Query-Group: the query-group is a set of queries that partial results can be shared between. For multiple queries, current systems need to create separate windows to process events. Our aggregation engine puts queries that can be shared into one query-group and produces slices instead of windows. For queries that have different selection predicates, they can be put into the same query-group since there are overlaps between their windows. Also, different query-groups are processed separately and Desis needs to maintain the context of each groups, i.e., the list of slices and aggregation operators.
In a decentralized setup, there are local nodes, intermediate nodes, and one root node in topology. Local nodes can connect to the root node directly or via intermediate nodes. For complex networks, more intermediate nodes are interconnected between the local and root nodes, and there are more hops from a local node to the root node. Compared to centralized aggregation, our system can execute aggregation on local nodes and intermediate nodes. It can dramatically minimize the data amount sent by each node and reduce aggregation steps done on the root node. In the following discussion, we discuss decentralized aggregation that processes different selection predicates, window types, window measures and aggregation functions.
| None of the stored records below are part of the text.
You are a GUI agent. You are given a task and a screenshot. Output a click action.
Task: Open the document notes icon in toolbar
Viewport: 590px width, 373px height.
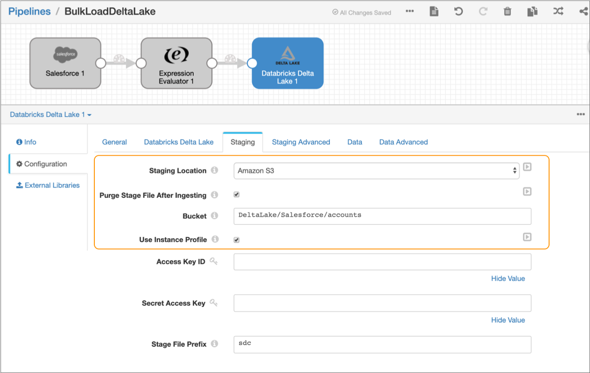(x=434, y=11)
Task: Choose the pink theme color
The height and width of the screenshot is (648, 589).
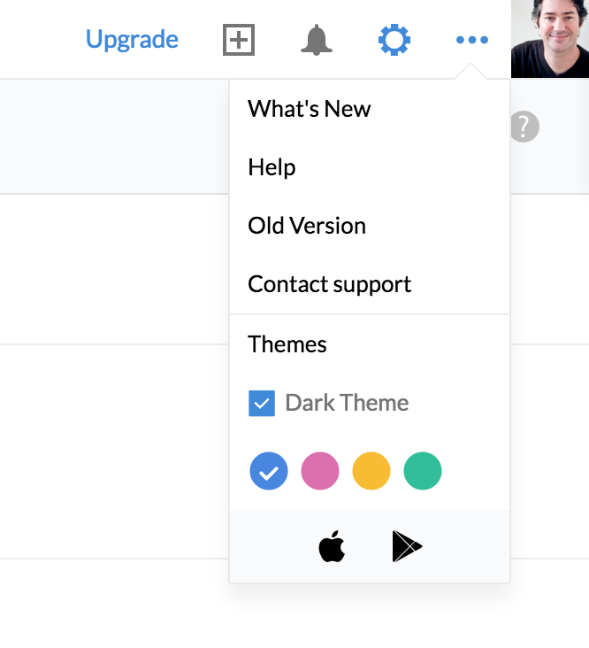Action: (x=320, y=472)
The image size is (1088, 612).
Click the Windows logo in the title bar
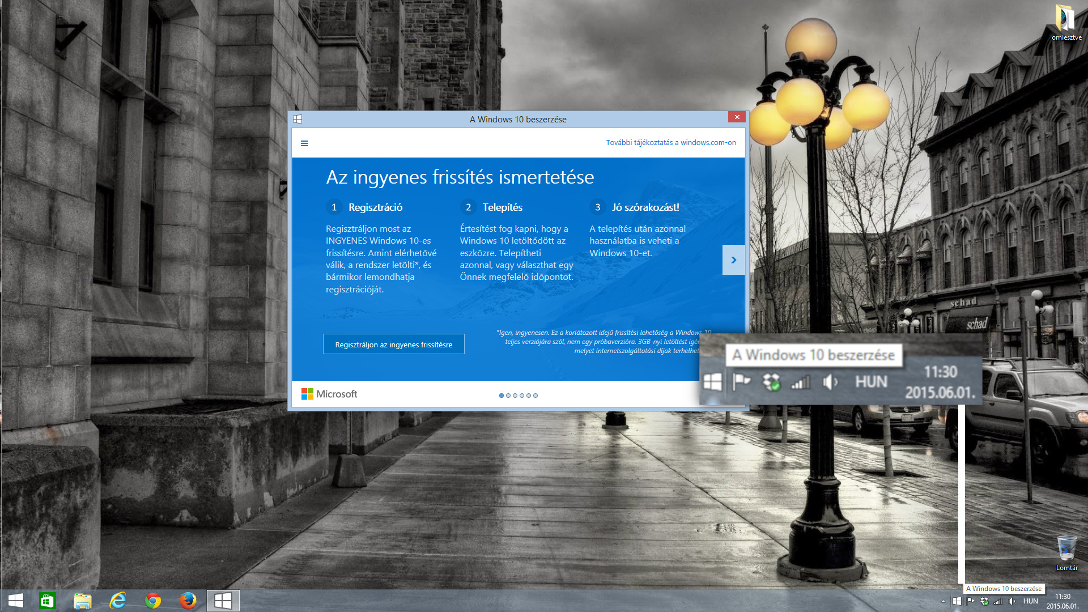click(298, 119)

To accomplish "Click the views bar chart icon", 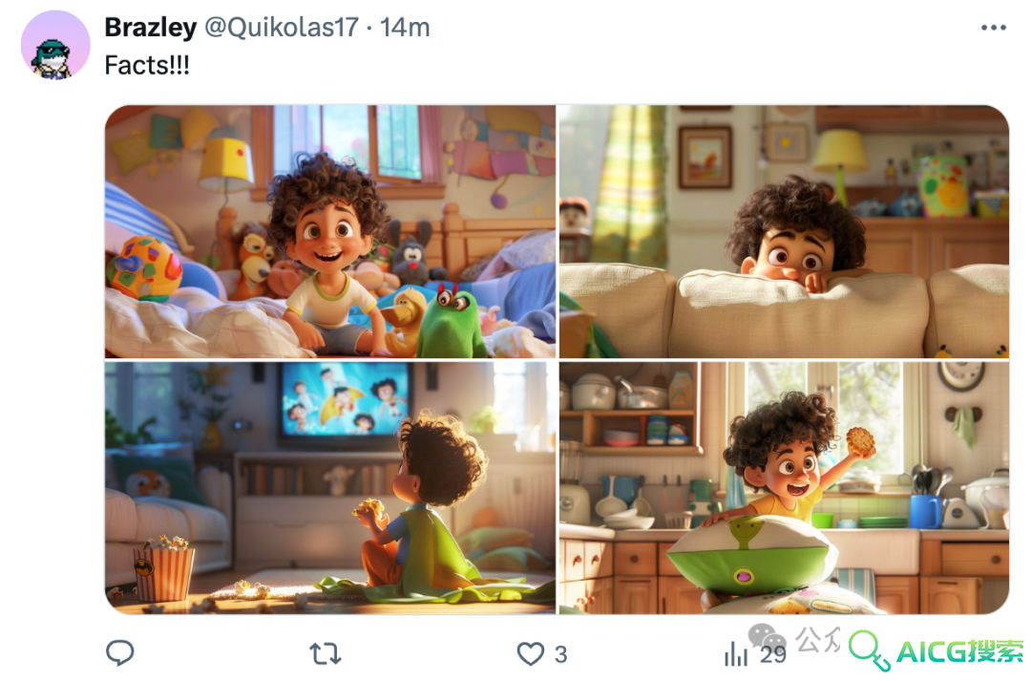I will click(x=736, y=654).
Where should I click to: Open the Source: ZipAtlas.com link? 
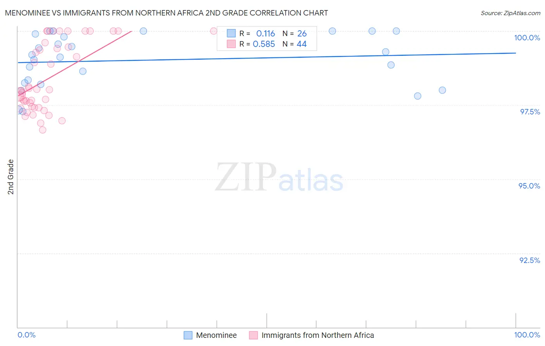510,13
In figure, we show three example queries and they are all time-based, Qa has tumbling windows and executes sum functions. Its selection predicate is speed > 50. Qb and Qc execute average functions and they have sliding and user-defined windows. Their selection predicates are speed > 25 and speed > 75, respectively. In the root node, the system puts Qa, Qb, and Qc into a query-group and outputs window attributes. All windows produced from that query-group can be shared, as they have overlaps. Then, the message manager distributes the window attributes of this query-group to local and intermediate nodes. On a local node, the aggregation engine splits windows into local slices according to the window attributes that are received from the root node. Then, the aggregation engine executes incremental aggregations for every event. Otherwise, the aggregation engine may get stuck since it has to spend a long time iterating and computing all events in the slice. Once a local slice ends, the aggregation engine executes its aggregation functions and transmits partial results to the intermediate nodes. Also, if a local slice is ended by an end punctuation (ep), the system will mark this slice with the ep. On an intermediate node, our system creates an intermediate slice and collects partial results from its child nodes for this slice. When the intermediate slice receives all results from local nodes, it calculates partial results and sends them to the root node. If partial results from local nodes are marked with a ep, the intermediate partial result will keep this ep. Similar to local nodes, we also perform incremental aggregations on intermediate nodes. For example, in figure, when there are two partial results of s1, they are collected to the intermediate slice (s1). On the root node, partial results from its child nodes are gathered and incrementally calculated into a root slice. When a slice ends, the aggregation engine executes aggregation functions and saves its result. If intermediate partial results carry an ep, the aggregation engine has to assemble all partial results belonging to this window and output the final result. In figure, we terminate the root slice (s1) when both partial results of intermediate s1 arrived. The partial result of intermediate s3 carries an ep}, and the root node ends the window according to this ep.